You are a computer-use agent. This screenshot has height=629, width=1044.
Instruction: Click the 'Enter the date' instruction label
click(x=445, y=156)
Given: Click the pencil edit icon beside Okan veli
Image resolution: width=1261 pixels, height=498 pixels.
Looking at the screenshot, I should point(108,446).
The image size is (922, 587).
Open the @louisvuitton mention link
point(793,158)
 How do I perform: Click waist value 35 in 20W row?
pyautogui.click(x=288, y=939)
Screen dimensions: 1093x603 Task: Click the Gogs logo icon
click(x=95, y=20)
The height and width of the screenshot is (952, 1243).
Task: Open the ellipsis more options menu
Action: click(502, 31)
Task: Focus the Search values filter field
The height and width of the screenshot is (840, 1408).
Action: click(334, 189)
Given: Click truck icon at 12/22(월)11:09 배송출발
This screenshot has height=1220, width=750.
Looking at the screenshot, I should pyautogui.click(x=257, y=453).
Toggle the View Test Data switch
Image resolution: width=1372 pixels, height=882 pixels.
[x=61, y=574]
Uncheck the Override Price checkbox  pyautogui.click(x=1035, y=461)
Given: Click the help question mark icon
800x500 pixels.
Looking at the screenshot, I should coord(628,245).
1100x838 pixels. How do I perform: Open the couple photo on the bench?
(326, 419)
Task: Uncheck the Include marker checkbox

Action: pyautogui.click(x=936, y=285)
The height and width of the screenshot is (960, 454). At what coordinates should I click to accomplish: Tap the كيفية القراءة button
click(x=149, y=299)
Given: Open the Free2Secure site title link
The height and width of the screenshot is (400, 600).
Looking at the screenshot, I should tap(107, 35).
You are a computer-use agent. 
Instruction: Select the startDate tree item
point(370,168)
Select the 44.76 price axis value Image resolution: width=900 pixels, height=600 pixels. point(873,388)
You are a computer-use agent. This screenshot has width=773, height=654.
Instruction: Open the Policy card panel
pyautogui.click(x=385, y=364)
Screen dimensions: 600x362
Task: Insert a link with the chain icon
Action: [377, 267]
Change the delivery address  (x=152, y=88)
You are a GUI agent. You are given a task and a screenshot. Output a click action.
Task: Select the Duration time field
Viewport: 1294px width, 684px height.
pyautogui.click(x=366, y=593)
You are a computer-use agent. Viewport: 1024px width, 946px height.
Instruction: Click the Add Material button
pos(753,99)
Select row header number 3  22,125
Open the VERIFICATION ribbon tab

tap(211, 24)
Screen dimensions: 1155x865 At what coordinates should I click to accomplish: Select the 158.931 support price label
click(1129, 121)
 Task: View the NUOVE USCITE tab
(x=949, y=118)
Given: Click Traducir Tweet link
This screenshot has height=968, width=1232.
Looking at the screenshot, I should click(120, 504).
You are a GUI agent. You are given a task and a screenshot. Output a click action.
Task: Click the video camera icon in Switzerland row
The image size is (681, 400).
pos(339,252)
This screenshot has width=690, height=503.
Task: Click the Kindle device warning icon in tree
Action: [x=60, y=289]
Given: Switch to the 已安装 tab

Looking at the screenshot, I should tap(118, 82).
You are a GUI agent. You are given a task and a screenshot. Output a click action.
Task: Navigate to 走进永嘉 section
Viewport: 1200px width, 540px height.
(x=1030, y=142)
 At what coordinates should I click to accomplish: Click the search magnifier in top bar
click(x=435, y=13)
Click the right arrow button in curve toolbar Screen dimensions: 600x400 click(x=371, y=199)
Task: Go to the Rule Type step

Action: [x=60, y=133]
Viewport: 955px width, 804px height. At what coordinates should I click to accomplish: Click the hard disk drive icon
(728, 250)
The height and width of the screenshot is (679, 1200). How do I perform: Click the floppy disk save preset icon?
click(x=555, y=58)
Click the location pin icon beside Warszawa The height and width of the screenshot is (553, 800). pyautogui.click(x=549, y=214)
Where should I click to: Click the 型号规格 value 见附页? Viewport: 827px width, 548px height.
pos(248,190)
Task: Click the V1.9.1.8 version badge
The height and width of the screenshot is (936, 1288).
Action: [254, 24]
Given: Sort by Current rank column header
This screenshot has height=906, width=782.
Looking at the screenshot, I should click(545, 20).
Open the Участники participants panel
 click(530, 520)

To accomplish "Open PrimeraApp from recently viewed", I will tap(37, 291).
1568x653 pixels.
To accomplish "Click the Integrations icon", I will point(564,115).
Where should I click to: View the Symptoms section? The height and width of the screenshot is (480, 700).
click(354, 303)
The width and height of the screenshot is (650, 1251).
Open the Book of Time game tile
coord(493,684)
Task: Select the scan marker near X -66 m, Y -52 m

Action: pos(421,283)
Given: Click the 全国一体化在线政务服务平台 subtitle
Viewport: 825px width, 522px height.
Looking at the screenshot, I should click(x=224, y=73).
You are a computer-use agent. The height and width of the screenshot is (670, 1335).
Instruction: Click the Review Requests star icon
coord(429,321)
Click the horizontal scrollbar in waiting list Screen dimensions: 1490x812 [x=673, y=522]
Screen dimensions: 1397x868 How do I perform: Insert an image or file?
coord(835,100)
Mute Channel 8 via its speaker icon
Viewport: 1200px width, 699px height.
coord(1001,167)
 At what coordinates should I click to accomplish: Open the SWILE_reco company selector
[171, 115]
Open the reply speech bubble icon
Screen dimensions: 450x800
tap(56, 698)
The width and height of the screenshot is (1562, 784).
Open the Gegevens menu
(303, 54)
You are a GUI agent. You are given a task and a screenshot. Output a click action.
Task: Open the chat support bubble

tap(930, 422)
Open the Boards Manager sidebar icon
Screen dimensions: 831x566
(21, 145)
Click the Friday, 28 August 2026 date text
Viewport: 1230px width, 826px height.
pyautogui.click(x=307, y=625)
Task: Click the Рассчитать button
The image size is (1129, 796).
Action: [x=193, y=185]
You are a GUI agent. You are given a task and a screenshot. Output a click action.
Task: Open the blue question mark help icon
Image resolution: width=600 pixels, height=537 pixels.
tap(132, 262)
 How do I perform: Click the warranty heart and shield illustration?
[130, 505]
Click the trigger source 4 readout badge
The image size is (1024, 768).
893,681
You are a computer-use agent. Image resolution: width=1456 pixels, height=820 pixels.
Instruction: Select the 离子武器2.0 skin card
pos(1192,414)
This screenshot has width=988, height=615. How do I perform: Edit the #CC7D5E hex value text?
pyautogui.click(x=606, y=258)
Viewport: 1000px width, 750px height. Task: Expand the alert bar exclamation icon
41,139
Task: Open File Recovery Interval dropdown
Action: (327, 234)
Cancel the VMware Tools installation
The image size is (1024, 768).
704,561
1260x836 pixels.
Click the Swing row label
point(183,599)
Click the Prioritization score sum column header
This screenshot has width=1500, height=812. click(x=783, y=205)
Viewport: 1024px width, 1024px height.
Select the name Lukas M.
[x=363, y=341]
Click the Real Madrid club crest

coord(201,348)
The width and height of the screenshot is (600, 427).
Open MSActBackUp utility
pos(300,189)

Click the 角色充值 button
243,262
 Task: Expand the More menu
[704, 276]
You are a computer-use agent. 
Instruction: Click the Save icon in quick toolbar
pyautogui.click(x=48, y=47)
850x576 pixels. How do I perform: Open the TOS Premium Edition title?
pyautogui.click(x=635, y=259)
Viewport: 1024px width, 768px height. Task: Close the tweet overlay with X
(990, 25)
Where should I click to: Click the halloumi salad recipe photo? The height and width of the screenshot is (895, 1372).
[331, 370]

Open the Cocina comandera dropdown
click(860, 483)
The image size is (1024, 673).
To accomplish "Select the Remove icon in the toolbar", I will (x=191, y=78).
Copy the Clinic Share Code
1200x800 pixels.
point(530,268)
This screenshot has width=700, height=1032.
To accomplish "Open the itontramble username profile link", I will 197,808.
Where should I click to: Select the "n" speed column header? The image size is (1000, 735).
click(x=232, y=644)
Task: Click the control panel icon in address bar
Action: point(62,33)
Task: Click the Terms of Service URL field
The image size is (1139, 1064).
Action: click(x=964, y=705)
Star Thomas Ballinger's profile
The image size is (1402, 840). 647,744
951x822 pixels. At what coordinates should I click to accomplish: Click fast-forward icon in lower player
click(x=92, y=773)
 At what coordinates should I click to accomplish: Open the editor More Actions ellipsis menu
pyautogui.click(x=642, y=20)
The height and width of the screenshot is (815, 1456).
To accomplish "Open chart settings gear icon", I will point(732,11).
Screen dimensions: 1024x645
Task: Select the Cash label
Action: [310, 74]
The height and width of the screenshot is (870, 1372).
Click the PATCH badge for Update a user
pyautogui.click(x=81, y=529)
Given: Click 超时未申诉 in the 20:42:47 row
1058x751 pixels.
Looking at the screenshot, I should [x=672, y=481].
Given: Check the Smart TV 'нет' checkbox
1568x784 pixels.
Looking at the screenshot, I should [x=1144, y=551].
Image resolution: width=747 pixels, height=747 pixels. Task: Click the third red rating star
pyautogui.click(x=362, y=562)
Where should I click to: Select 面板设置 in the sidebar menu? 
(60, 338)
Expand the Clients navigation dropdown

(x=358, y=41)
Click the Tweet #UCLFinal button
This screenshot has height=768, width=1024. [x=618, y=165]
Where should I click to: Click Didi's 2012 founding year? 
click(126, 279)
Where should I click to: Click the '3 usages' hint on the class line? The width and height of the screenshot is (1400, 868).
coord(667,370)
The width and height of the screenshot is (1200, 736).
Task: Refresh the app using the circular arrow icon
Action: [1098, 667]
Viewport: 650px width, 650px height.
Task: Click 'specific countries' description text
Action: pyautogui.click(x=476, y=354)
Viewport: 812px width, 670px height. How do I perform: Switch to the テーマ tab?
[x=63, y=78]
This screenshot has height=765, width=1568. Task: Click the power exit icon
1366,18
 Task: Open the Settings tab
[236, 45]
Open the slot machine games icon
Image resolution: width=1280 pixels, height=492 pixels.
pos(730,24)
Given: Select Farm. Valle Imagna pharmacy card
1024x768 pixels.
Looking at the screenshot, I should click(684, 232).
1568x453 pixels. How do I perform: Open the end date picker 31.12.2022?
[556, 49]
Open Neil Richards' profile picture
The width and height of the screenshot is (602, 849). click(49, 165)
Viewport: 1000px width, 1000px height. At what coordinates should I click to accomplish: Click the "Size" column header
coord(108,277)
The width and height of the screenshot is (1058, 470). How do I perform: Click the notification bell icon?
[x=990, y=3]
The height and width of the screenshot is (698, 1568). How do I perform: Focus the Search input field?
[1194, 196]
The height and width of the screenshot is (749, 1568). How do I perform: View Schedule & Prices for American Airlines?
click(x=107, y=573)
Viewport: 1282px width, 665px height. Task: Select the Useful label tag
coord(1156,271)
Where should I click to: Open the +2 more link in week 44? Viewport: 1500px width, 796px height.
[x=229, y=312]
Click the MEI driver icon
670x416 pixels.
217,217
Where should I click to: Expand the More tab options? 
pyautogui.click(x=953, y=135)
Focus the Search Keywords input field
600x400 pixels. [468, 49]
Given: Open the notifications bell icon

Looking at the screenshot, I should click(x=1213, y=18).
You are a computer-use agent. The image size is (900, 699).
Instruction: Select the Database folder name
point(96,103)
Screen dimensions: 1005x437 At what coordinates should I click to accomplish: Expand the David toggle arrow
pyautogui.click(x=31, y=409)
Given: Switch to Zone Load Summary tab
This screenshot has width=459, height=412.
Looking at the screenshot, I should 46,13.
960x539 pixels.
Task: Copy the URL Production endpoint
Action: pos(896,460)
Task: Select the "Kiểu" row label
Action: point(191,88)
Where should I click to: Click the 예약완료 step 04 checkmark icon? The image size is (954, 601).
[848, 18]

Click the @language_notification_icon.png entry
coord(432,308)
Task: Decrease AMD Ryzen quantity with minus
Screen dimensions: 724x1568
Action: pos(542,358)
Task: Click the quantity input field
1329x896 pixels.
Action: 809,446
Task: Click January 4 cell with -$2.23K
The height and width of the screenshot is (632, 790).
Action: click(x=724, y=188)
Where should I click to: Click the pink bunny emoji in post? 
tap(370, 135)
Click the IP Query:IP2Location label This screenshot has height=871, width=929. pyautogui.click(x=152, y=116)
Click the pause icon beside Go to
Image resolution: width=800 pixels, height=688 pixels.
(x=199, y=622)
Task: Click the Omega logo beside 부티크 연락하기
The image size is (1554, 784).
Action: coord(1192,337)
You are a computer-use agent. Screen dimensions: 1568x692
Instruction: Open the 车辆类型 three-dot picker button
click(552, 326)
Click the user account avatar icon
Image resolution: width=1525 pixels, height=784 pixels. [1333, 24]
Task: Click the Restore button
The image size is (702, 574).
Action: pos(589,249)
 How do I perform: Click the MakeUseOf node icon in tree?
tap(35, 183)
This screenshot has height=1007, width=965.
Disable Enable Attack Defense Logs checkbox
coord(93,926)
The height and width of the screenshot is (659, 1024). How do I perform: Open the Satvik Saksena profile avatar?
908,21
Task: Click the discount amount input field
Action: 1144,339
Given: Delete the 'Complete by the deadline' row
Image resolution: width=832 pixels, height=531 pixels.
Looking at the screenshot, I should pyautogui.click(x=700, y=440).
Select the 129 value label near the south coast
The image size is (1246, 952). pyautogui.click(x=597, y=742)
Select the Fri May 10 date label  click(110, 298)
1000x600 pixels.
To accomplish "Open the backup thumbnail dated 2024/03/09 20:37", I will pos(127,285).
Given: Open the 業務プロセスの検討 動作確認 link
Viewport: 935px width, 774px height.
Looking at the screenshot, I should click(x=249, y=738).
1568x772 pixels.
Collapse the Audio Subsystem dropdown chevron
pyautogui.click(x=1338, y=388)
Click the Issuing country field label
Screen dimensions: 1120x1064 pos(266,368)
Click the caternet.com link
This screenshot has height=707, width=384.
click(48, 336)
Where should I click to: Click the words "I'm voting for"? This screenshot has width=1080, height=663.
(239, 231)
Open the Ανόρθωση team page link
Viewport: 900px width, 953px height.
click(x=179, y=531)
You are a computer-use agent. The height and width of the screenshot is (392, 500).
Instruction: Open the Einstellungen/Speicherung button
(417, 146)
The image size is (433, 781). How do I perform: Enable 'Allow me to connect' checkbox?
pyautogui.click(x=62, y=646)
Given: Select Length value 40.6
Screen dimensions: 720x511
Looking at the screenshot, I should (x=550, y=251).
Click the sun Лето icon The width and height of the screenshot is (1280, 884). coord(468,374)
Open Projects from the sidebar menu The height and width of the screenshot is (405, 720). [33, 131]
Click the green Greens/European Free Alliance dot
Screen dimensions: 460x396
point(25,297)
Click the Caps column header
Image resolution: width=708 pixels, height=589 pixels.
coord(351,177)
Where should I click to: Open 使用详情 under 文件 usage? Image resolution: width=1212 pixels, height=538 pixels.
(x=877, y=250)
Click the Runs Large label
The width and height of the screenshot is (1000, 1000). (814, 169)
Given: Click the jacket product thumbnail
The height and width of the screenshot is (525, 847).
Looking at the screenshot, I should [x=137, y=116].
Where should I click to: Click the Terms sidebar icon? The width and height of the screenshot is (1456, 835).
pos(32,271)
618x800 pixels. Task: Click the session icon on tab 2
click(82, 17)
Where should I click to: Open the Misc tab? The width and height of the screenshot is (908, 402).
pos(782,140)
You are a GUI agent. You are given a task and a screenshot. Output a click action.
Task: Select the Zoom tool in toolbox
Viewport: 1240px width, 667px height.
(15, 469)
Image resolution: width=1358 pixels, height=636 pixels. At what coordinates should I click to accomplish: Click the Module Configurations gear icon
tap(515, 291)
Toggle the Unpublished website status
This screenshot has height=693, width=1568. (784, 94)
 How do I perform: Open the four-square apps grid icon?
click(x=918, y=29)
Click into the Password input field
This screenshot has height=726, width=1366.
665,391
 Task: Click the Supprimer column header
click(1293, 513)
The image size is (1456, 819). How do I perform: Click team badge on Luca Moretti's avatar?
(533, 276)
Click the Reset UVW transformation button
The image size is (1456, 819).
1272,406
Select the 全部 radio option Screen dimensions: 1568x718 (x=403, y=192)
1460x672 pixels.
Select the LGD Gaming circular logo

###

What the task asks:
Your task is to set down again, exactly, every line from the beginning of the listing through the line with "Task: Focus the Search values filter field".

Result of this exercise:
You are a computer-use agent. This screenshot has height=629, width=1044.
Instruction: Click the 'Enter the date' instruction label
click(x=445, y=156)
Given: Click the pencil edit icon beside Okan veli
Image resolution: width=1261 pixels, height=498 pixels.
Looking at the screenshot, I should point(108,446).
The image size is (922, 587).
Open the @louisvuitton mention link
point(793,158)
 How do I perform: Click waist value 35 in 20W row?
pyautogui.click(x=288, y=939)
Screen dimensions: 1093x603 Task: Click the Gogs logo icon
click(x=95, y=20)
The height and width of the screenshot is (952, 1243).
Task: Open the ellipsis more options menu
Action: click(502, 31)
Task: Focus the Search values filter field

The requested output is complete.